Recommendation: Use different cluster service accounts for different clusters to allow each cluster VM service account to impersonate only a limited group of mapped user service accounts.
--scopes=https://www.googleapis.com/auth/iam is necessary for the cluster service account to perform impersonation.
--enable-component-gateway and --optional-components=JUPYTER_KERNEL_GATEWAY: Enabling the Dataproc Component Gateway and the Jupyter Kernel Gateway lets multiple users connect their Jupyter notebooks to the multi-tenant cluster.

API

Use the SecurityConfig.IdentityConfig.userServiceAccountMapping field to specify a list of user account to service account mappings.

Grant Identity and Access Management permissions

To connect user notebooks to notebook kernels running on a multi-tenant cluster, mapped users, mapped service accounts, and the cluster VM service account must have IAM permissions needed to access resources.

Mapped user permissions

Each mapped user must have thedataproc.clusters.get and dataproc.clusters.use permissions, which are needed for the user to access and connect to notebook kernels running on the multi-tenant cluster. You can grant the Dataproc Editor role (roles/dataproc.editor), which contains these permissions (see Grant a single IAM role), or create a custom role with these permissions.

Mapped service account permissions

Each mapped service account must have permissions needed by the mapped user's notebook application, such as access to a Cloud Storage bucket or access to a BigQuery table (see Manage access to service accounts).

VM service account permissions

The multi-tenant cluster VM service account must have the iam.serviceAccounts.getAccessToken permission on each mapped service account. You can grant the Service Account Token Creator role (roles/iam.serviceAccountTokenCreator), which contains this permission (see Manage access to service accounts), or create a custom role with this permission. See Dataproc VM service account for information on other VM service account roles.

Connect Jupyter notebooks to a multi-tenant cluster kernel

Mapped multi-tenant cluster users can connect their Vertex AI Workbench or user-managed Jupyter notebook to the kernels installed on the multi-tenant cluster.

Vertex AI notebook

To create and connect a Jupyter notebook to the multi-tenant cluster, do the following;

Create a Vertex AI Workbench instance.
On the Workbench Instances tab, click the Open JupyterLab link for your instance.
Under Dataproc Cluster Notebooks, click the PySpark (YARN Cluster) on MULTI_TENANCY_CLUSTER_NAME card to connect to and launch a new Jupyter PySpark notebook.

User-managed notebook

To create and connect a user-managed Jupyter notebook to your Dataproc multi-tenant cluster, follow the steps to Install the JupyterLab extension on your user-managed VM.

Update multi-tenant cluster users (Preview)

════════════════════

• The request
According to the text on multi-tenant Dataproc clusters, which permission must the cluster VM service account hold on each mapped service account? The lines have no part in this exercise.

• Given data
════════════════════

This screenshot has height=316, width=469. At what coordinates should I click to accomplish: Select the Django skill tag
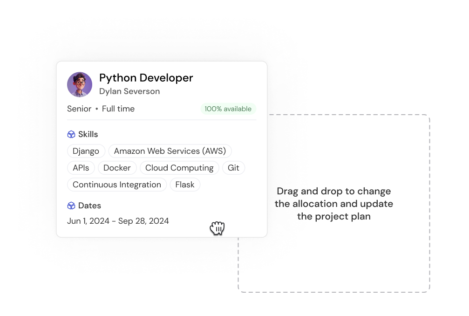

════════════════════

• Answer to this problem
The iam.serviceAccounts.getAccessToken permission.